Borrower: Isaac is an aspiring entrepreneur in Uganda. He is deciding between two investment projects. Both projects are risky and require an investment of $100. He does not have any money, so he needs a loan in order to undertake one of the projects. He will take a loan as long as he can earn expected income of at least zero. The two projects have the following characteristics:

Project 1 consists of opening Take-A-Wakanda-Wild-Side, a tourist company that provides guided walking tours through Bwindi National Park in southwest Uganda, where the movie BlackPanther was filmed. Given the worldwide popularity of Black Panther, this project is relatively safe: with 70% probability, it succeeds and generates $240 of revenue, and with 30% probability,it fails and generates only $100 of revenue.

YOUR INSTRUCTIONS | In the excerpt about Isaac's investment choice, what revenue does Project 1 generate when it succeeds, and how likely is that outcome? The listing that comes next was taken from a different source.

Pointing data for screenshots
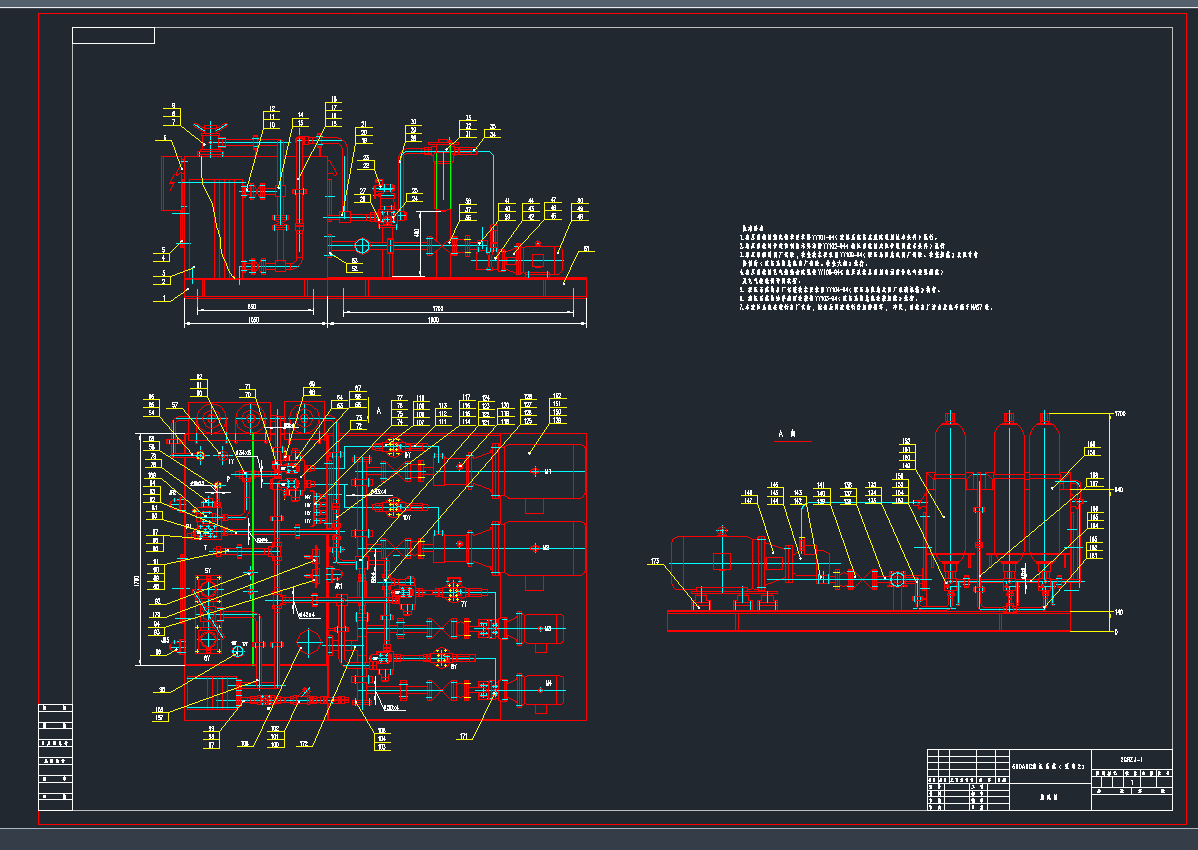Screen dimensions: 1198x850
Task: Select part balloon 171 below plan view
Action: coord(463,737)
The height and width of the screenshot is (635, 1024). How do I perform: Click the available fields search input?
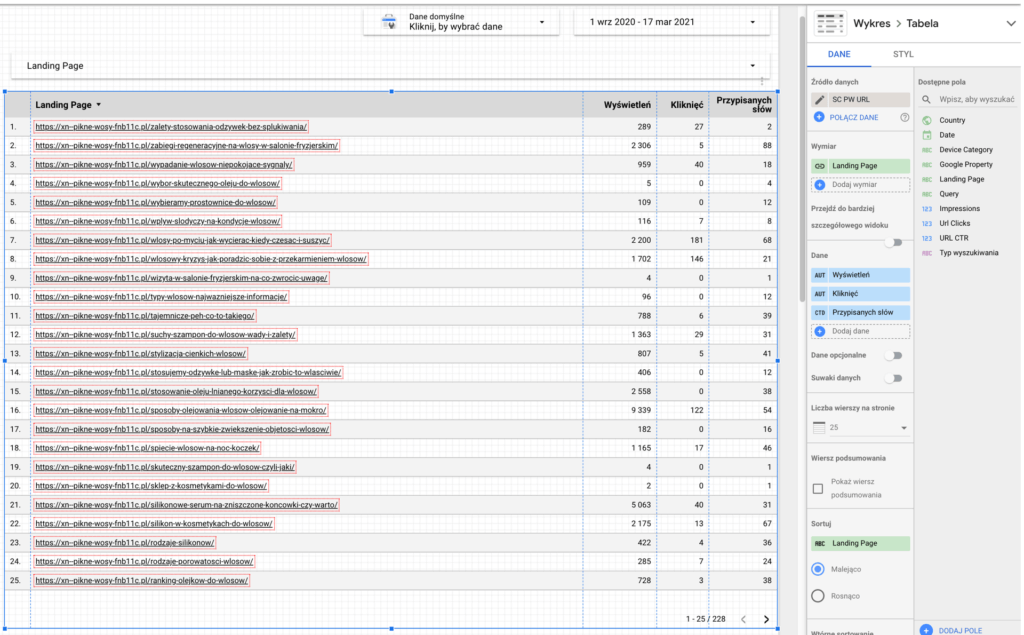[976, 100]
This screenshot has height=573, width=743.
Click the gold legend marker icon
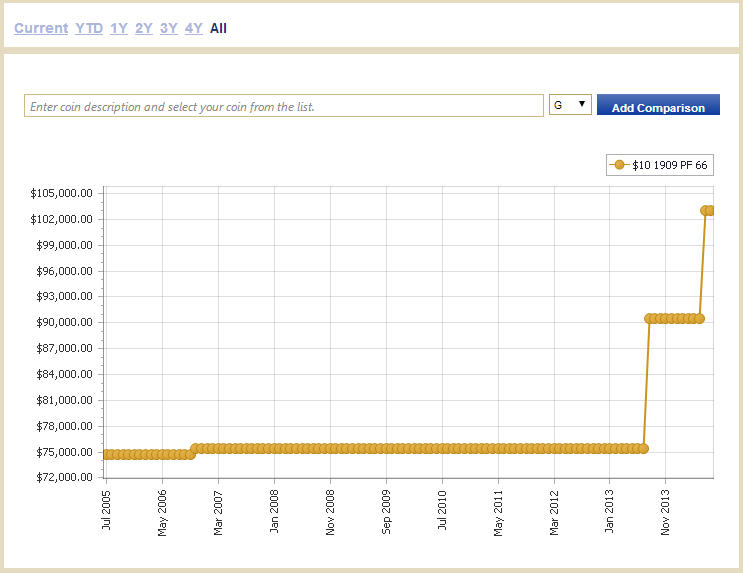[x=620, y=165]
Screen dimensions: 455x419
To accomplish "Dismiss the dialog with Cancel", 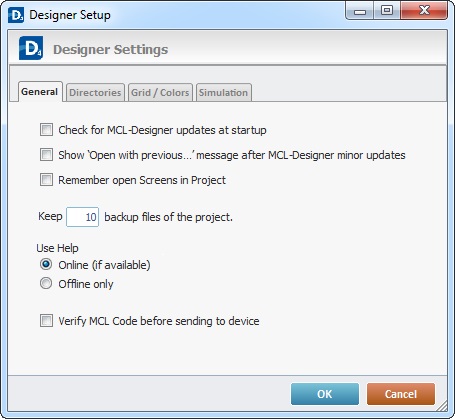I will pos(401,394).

CORRECT OUTPUT | It generates $240 of revenue, with 70% probability.